Posts Tagged ‘Dyncorp’

Now THAT’s job insecurity

Thursday, May 1st, 2008

Okay… what soldier doesn’t march through some Baghdad street, exchanging the evil eye with the locals, and think, “I could paid four times as much working for Dyncorp.” Well, the private sector does have its down side:

AN AMERICAN security guard recruited by DynCorp International to serve at the As Sayliyah base has been “stranded” in Qatar for over a year after he was sacked by his employers in April 2007.

Remember, Mehran Karimi Nasseri, the inspiration for Steven Spielberg’s The Terminal? I’m betting this guy wishes he was stuck in an airport.

What’s worse is this disgruntled (to put it mildly) employee claims it was all a negotiating tactic on the part of Dyncorp:

“[T]hings started to fall apart as I arrived here in October 2006. I was forced to sign an employment contract in which the emoluments were less than what had been promised and agreed in the US.

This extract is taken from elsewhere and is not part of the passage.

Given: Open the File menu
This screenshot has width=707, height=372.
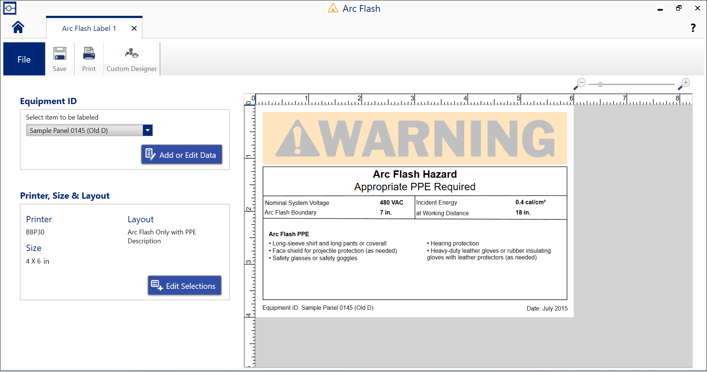Looking at the screenshot, I should 24,59.
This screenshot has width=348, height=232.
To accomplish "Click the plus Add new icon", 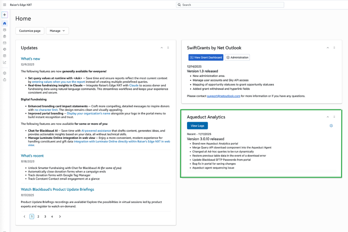I will pyautogui.click(x=4, y=15).
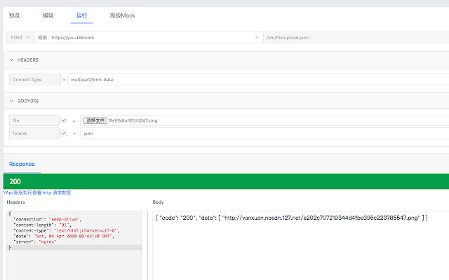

“One of the major setbacks was the absence of a pension plan which figured prominently in the promises made in the US. There was also a shortfall of about $15,000 in the annual package in the new offer.”
 

According to him, things came to a head when he, along with eleven other contractors, complained to Qatar’s Labour Department. Then Dyncorp refused to pay up, so they fired him and told him to take the next plane home. So he gets an injunction against his deportation so his suit could go forward, and his former employers handed over his passport to the police and reported him as an absconder.

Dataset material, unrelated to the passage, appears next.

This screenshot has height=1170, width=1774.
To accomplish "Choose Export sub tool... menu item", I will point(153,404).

Dyncorp managed to dodge service for three months, and he sat, waiting around in Dyncorp housing for over a year to have his day in court. That is, until this past week when the company tried to have him evicted, which is what prompted him to go to the paper. The American embassy couldn’t help because it was a “civil matter”, which is a clever way of placing PMC’s outside of the law — US laws don’t apply because they are in Qatar, Qatar is dragging its feet about getting involved in a dispute between an American company and American employee, and the US embassy won’t get involved because… I don’t know why.

Dyncorp employees have been pushing on various fronts to find some avenue for compensation or accountability of the Guantanamos of business law. A former sub-conractor testified before Congress that a comrade would not have been killed if the armored  car was not being used to transport prostitutes to Dyncorp hotels. In 2002, two former employees won in court after Dyncorp fired them for blowing the whistle on the trafficing of sex slaves in Bosnia.